Ben Folds singles chronology
| "Rockin' the Suburbs" (2001) | "Still Fighting It" (2002) | "Tiny Dancer" (2005) |

Music video
- "Still Fighting It" on YouTube

= Still Fighting It =

"Still Fighting It" is a song by Ben Folds released in 2002 as the second single from his 2001 album Rockin' the Suburbs. The song is a bittersweet ode to the pain of adolescence dedicated to his son Louis. He would later write an accompanying song for his daughter Gracie on the 2005 album Songs for Silverman, and he often performs the two songs together live. The B-sides on the single release of "Still Fighting It" are live versions of "Zak & Sara" from Rockin' the Suburbs and "Boxing" from Ben Folds Five's self-titled debut album.

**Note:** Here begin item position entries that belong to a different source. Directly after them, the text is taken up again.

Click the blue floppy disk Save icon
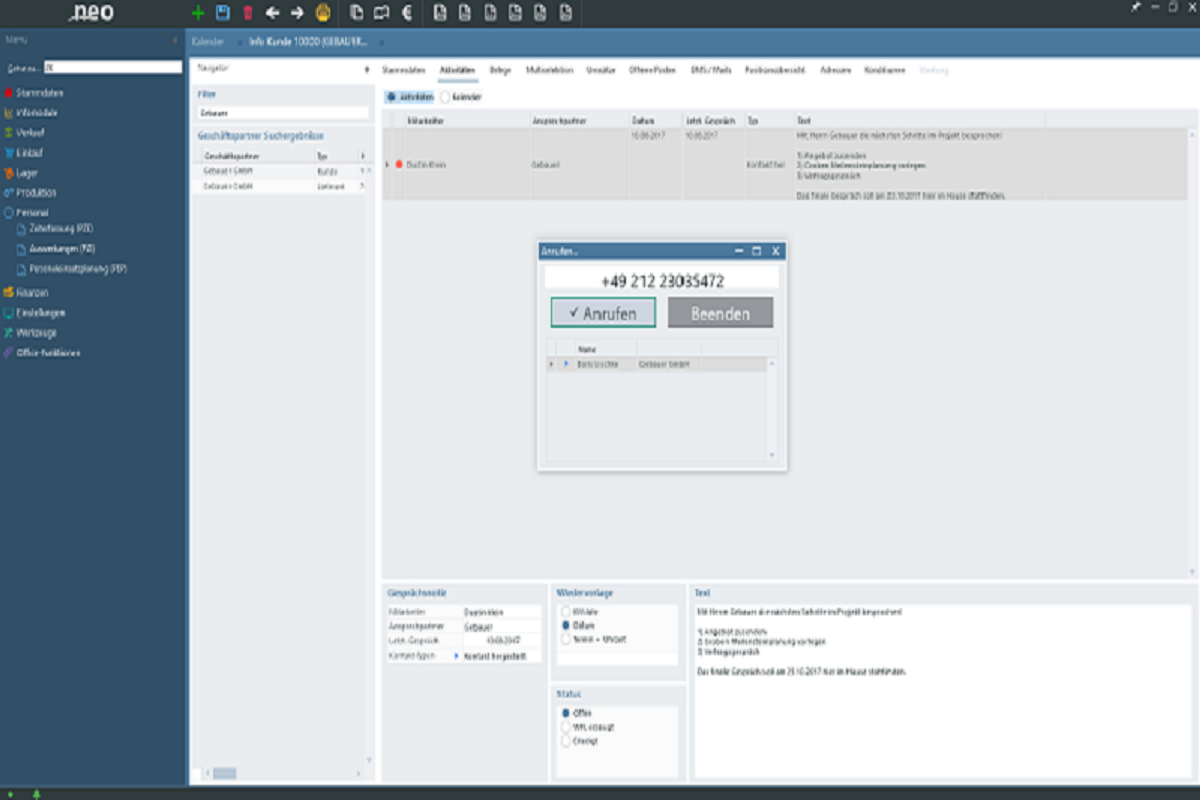Image resolution: width=1200 pixels, height=800 pixels. point(223,13)
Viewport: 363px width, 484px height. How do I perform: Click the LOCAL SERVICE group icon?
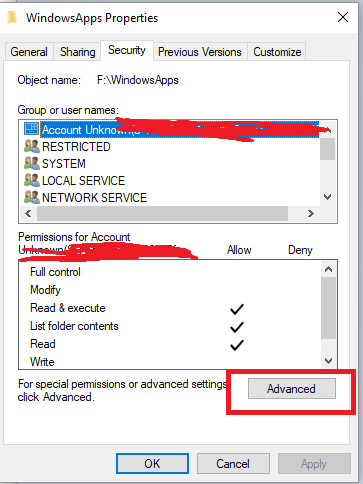click(32, 181)
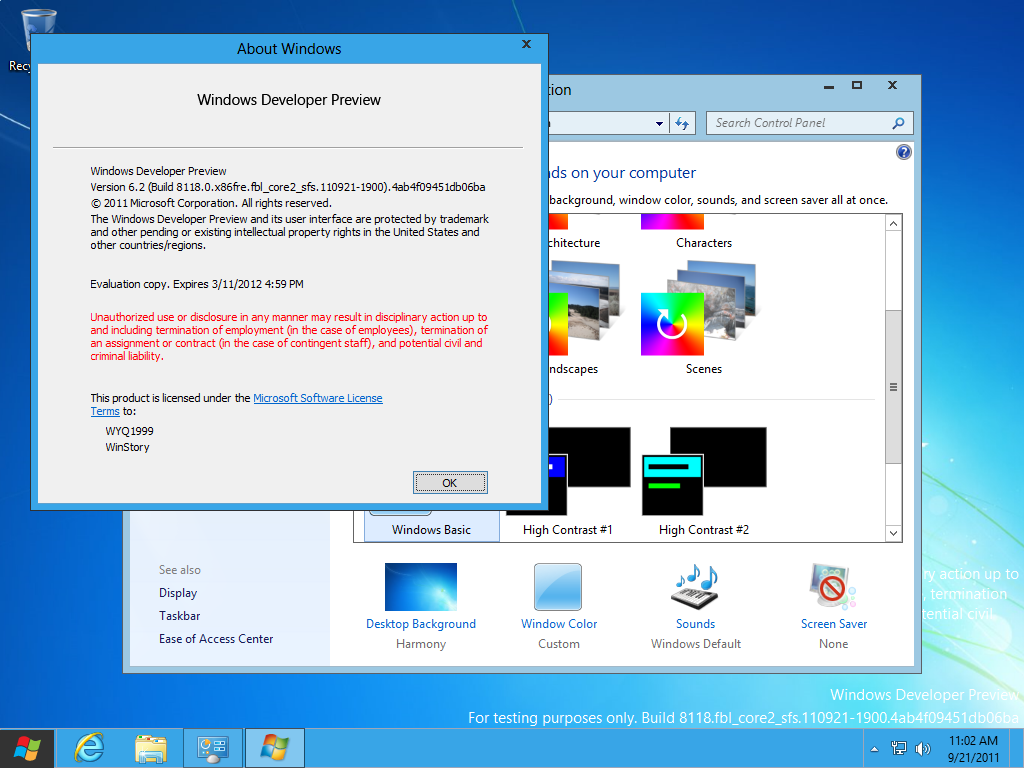Click the volume speaker icon in system tray

coord(923,748)

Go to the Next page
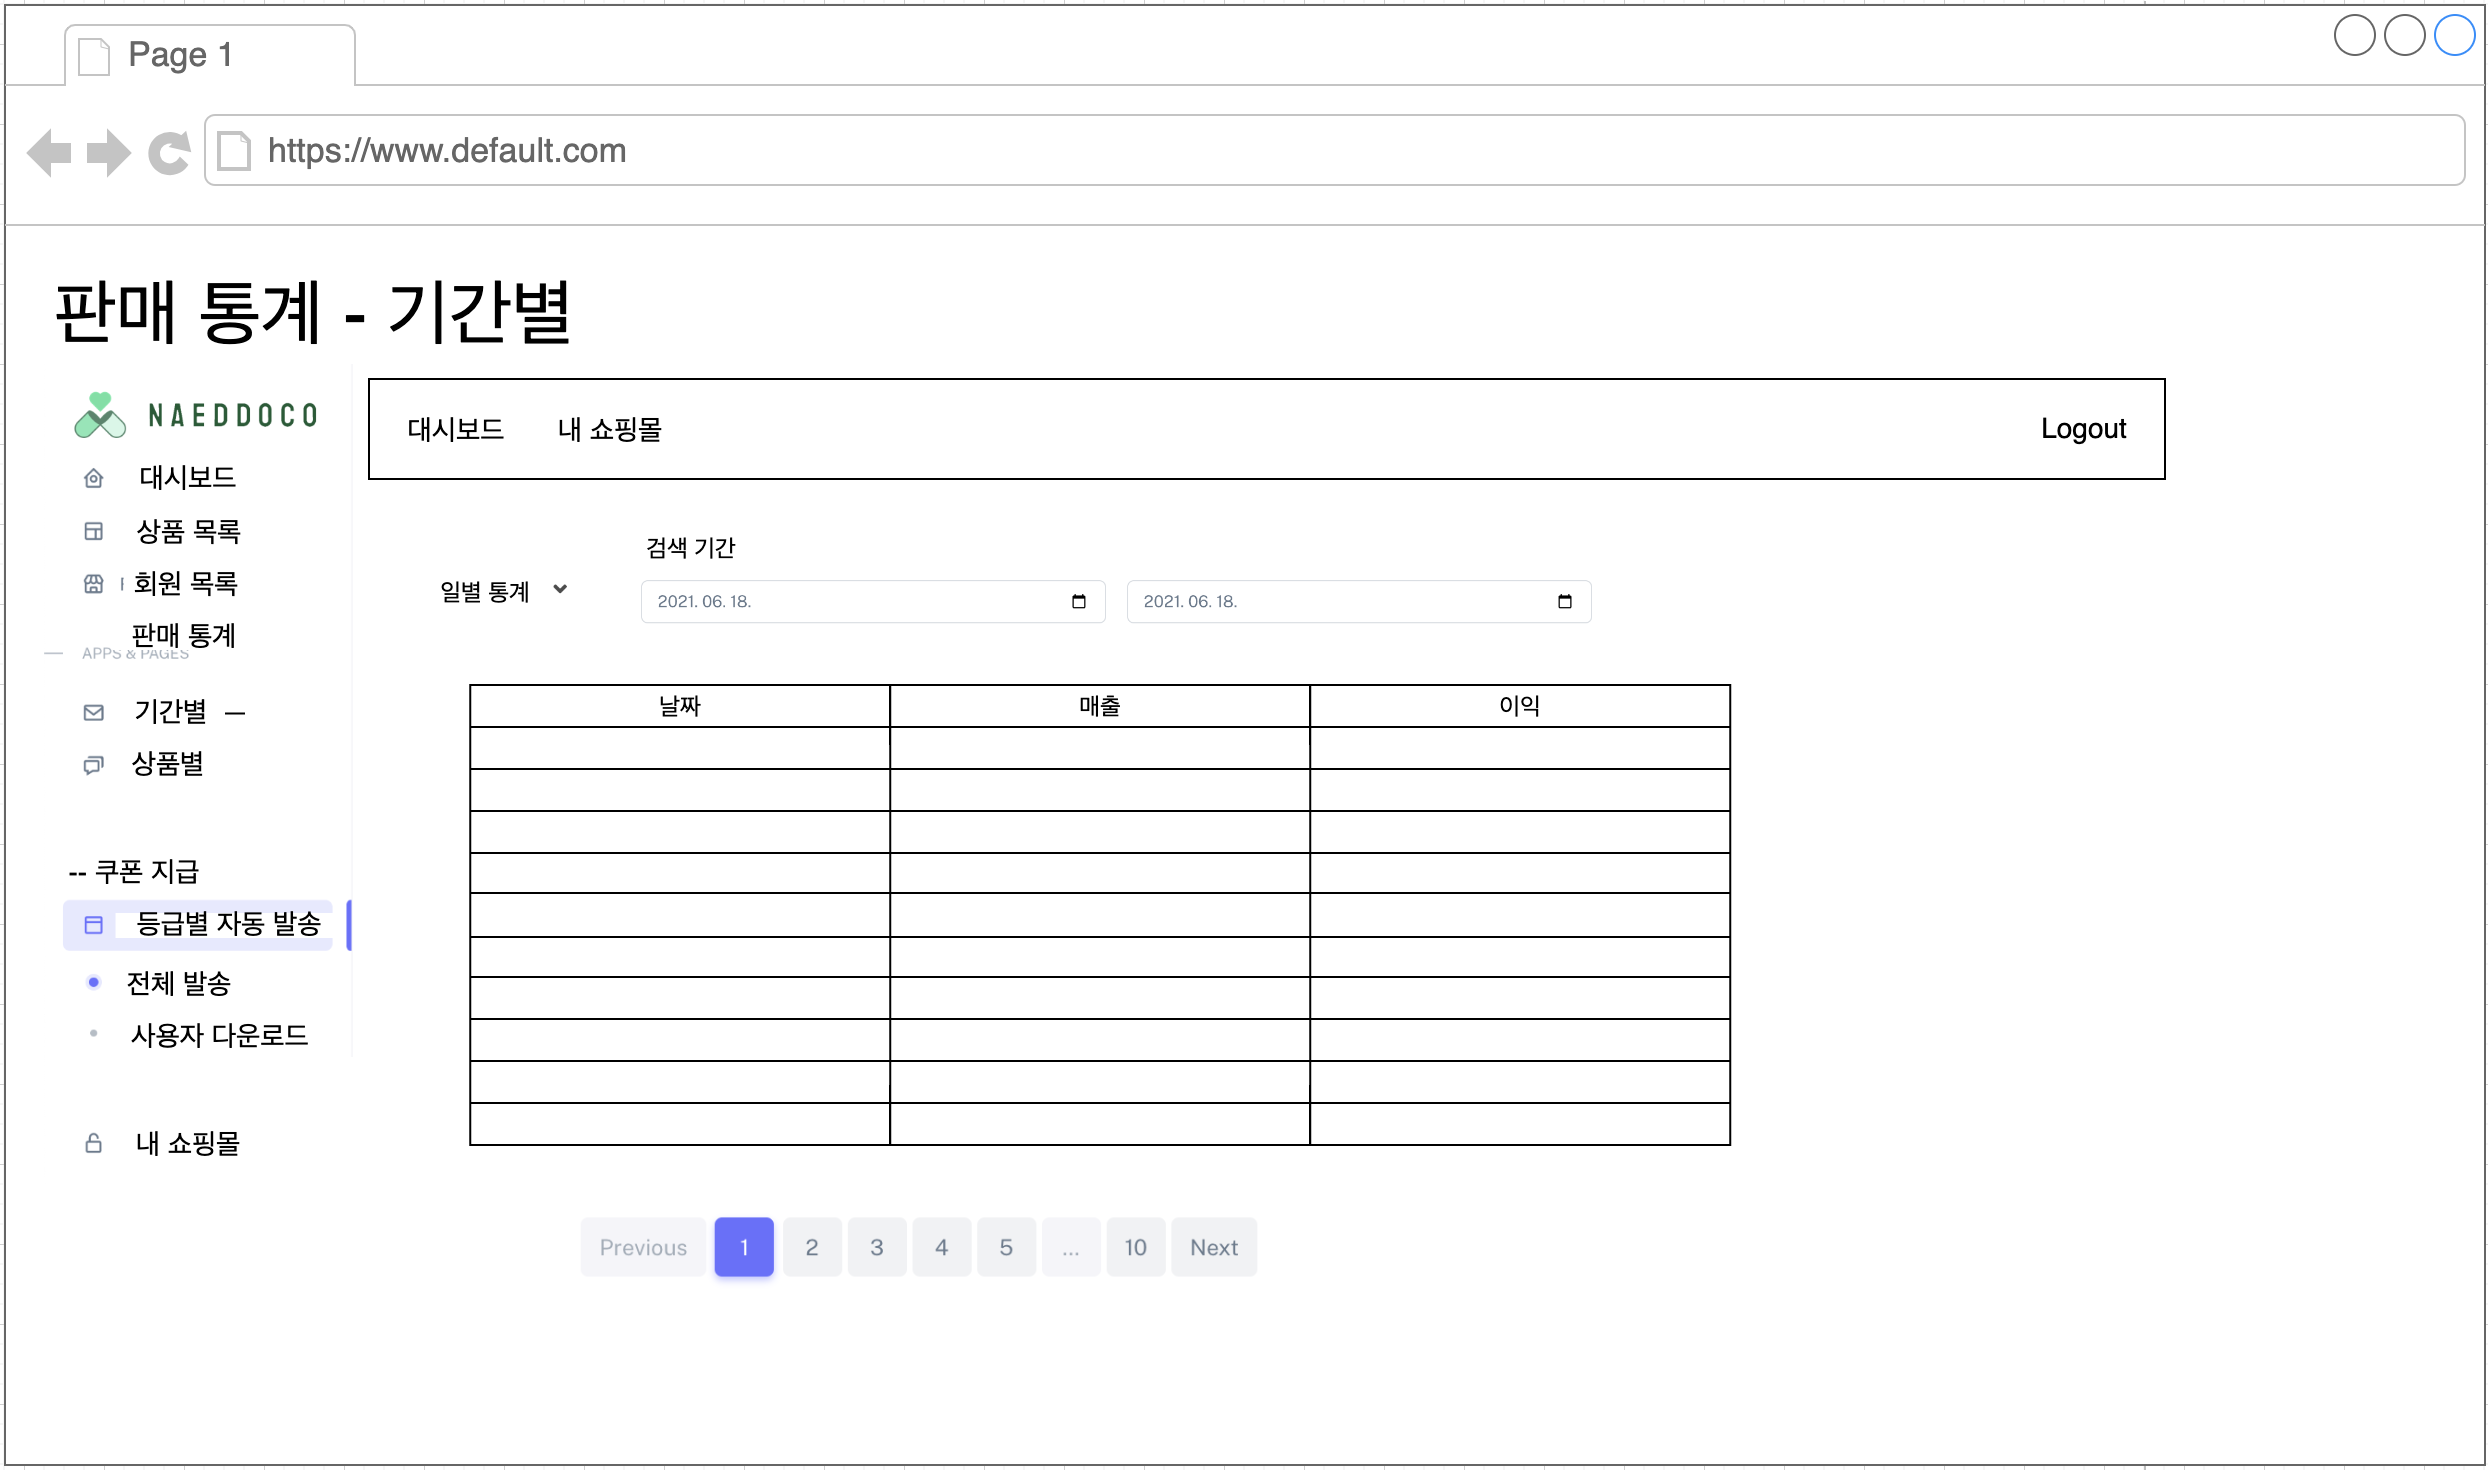[x=1213, y=1247]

Angela Aki covered the song for the B-side of her single "Tegami: Haikei Jūgo no Kimi e", which was released in 2008. Another cover of this song was performed by Lee Chan-sol for the soundtrack of the 2020 South Korean television drama Itaewon Class.

==Single track listing==
1. "Still Fighting It"
2. "Zak & Sara" (Live)
3. "Boxing" (Live)
4. "Still Fighting It" (Video)

==Popular culture==
The track "Still Fighting It" was featured in the Scrubs episode "My New Suit". The song was also used in a government information film in the UK about cyberbullying called "Let's Fight It Together".

On an episode of The Ryen Russillo Podcast, the song's chorus was sung by Scott Van Pelt to describe Ryen's feelings of melancholy after seeing a father and son purchase a shovel together.

==Music video==
The music video was filmed in Adelaide, Australia on the Glenelg tram and at Port Willunga.